Different Types of Coverage
The ACA ensures healthcare coverage for all, regardless of past ailments or pre-existing conditions. Other forms of healthcare, such as Medicaid, Medicare, the Children’s Health Insurance Program (CHIP), and acts like the Consolidated Omnibus Budget Reconciliation Act (COBRA), offer coverage for certain groups—for instance, the elderly, children, those with low income, or those who have lost their jobs.
The health insurance marketplace offered under the ACA offers a variety of plans to suit the needs of those seeking coverage. The health insurance marketplace, which is accessible through HealthCare.gov, can direct citizens to state-sponsored marketplaces that offer different health plans, let people compare plans, and point users who qualify to one of the other forms of healthcare mentioned above.
How to Get Covered
There are four ways to enroll in the health insurance marketplace—online, by phone, in person, or by paper mail. The HHS outlines each:
- To get coverage online, visit the online marketplace.
- To get coverage by phone, call 1-800-318-2596.
- To enroll in person, visit the online directory to find an enrollment counselor near you.

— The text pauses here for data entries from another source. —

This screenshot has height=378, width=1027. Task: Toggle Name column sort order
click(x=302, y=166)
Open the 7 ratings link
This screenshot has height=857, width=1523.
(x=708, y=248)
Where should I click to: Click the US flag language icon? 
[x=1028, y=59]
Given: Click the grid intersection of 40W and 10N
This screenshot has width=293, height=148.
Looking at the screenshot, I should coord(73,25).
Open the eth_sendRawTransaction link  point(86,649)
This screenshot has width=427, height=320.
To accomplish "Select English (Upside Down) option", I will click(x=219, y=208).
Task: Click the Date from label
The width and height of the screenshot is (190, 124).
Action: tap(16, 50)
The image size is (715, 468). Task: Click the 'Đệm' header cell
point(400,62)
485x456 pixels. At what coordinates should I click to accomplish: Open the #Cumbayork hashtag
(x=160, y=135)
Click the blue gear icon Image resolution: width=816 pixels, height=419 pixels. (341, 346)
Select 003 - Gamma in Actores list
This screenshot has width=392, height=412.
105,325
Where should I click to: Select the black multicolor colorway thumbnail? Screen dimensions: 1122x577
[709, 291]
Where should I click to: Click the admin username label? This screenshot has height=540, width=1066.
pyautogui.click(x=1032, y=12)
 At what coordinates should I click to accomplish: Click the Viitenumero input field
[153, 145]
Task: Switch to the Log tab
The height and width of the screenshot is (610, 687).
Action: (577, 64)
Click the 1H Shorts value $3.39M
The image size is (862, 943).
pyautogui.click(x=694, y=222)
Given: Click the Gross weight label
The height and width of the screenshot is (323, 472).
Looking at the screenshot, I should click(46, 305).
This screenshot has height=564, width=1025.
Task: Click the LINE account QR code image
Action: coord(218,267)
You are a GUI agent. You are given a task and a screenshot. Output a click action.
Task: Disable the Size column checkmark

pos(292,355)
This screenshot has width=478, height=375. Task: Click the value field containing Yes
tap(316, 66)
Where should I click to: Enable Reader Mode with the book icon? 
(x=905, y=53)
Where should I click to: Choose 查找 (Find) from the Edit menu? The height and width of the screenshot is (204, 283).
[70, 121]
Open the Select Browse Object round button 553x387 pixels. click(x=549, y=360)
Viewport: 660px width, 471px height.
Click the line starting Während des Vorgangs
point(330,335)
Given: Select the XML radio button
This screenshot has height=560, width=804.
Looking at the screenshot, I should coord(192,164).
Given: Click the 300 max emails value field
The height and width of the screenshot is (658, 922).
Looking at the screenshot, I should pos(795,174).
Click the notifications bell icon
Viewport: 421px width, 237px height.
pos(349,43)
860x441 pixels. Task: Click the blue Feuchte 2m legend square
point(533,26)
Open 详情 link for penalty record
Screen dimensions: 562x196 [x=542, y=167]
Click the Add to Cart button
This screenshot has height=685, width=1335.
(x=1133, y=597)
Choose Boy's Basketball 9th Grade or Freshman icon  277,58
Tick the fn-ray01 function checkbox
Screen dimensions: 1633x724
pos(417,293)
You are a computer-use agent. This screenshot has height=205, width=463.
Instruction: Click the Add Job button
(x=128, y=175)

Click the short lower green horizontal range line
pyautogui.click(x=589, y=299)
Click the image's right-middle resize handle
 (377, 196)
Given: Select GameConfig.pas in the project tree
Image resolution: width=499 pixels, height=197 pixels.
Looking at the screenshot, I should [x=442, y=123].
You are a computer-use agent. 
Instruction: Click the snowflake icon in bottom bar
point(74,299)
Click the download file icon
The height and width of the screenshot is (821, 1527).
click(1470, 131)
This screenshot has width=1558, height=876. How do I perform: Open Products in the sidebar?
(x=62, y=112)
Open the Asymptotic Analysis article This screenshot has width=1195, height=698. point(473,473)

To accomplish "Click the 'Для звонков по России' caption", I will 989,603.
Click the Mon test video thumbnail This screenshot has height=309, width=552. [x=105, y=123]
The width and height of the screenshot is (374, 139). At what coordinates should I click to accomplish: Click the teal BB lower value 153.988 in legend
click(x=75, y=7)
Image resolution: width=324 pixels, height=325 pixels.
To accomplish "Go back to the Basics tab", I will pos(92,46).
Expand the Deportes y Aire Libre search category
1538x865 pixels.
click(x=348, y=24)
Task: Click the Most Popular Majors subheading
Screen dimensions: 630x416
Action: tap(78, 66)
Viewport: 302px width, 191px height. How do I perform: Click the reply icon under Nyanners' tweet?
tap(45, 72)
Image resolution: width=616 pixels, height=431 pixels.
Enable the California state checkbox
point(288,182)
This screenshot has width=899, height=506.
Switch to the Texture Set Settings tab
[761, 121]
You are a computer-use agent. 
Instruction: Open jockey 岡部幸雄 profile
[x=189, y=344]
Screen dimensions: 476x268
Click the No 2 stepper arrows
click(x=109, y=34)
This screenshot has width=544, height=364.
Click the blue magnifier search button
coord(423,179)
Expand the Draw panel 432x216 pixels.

- To enroll by paper mail, download the paper application form and instructions from HealthCare.gov and mail the completed application.
While online registration has had its fair share of difficulties since the health insurance marketplace opened on October 1, 2013, the HHS reports that as of March 17, about five million individuals have enrolled for healthcare, up from the 4.2 million that had enrolled by March 1.
With an expected surge in enrollment as the deadline approaches, getting into the marketplace sooner rather than later will be important. On average, signing up for healthcare with a certified application counselor takes about 35 to 45 minutes for an individual and about an hour to an hour and a half for families, says Thania Albert, a CAC with the Miami Beach Community Health Center. If you're having trouble navigating the application or choosing between different health plans, a CAC can clear that up, she says.
Getting Health Insurance After March 31
After April 1, unless you have already begun the enrollment process, only specific life events—such as getting married, having children, or losing coverage—will allow you to enroll for health insurance with the marketplace again. Most qualifying life-event coverage windows last about 60 days.